• Screenshot grounding data:
::::

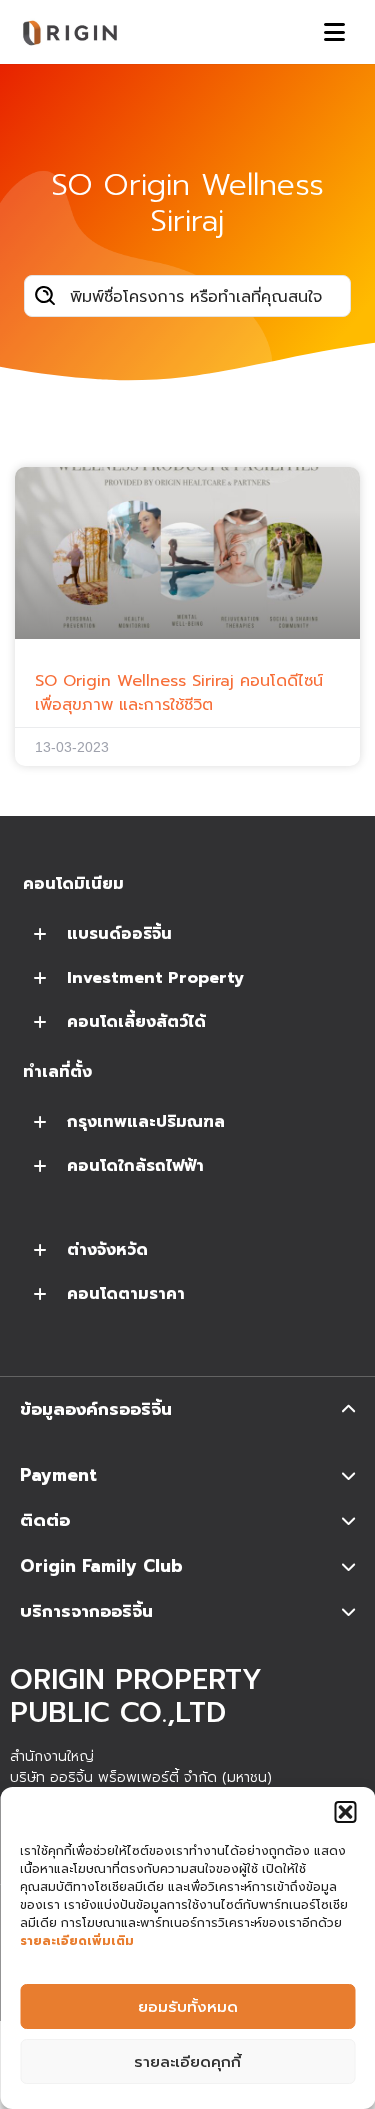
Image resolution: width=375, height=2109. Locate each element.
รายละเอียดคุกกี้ (187, 2062)
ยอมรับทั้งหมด (188, 2007)
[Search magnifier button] (45, 296)
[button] (345, 1812)
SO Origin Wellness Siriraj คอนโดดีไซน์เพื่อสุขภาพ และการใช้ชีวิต (179, 693)
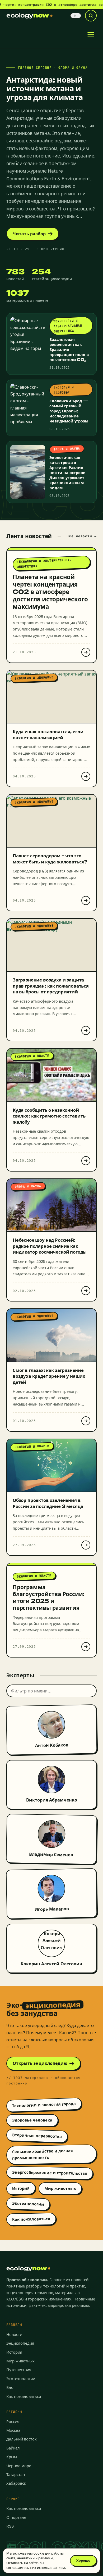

::::

• ASSIGNMENT: Could you write out all the records exactly, without the pictures?

• OUTPUT FOR THIS EXERCISE:
Image resolution: width=375, height=2109. Locate each element.
รายละเอียดคุกกี้ (187, 2062)
ยอมรับทั้งหมด (188, 2007)
[Search magnifier button] (45, 296)
[button] (345, 1812)
SO Origin Wellness Siriraj คอนโดดีไซน์เพื่อสุขภาพ และการใช้ชีวิต (179, 693)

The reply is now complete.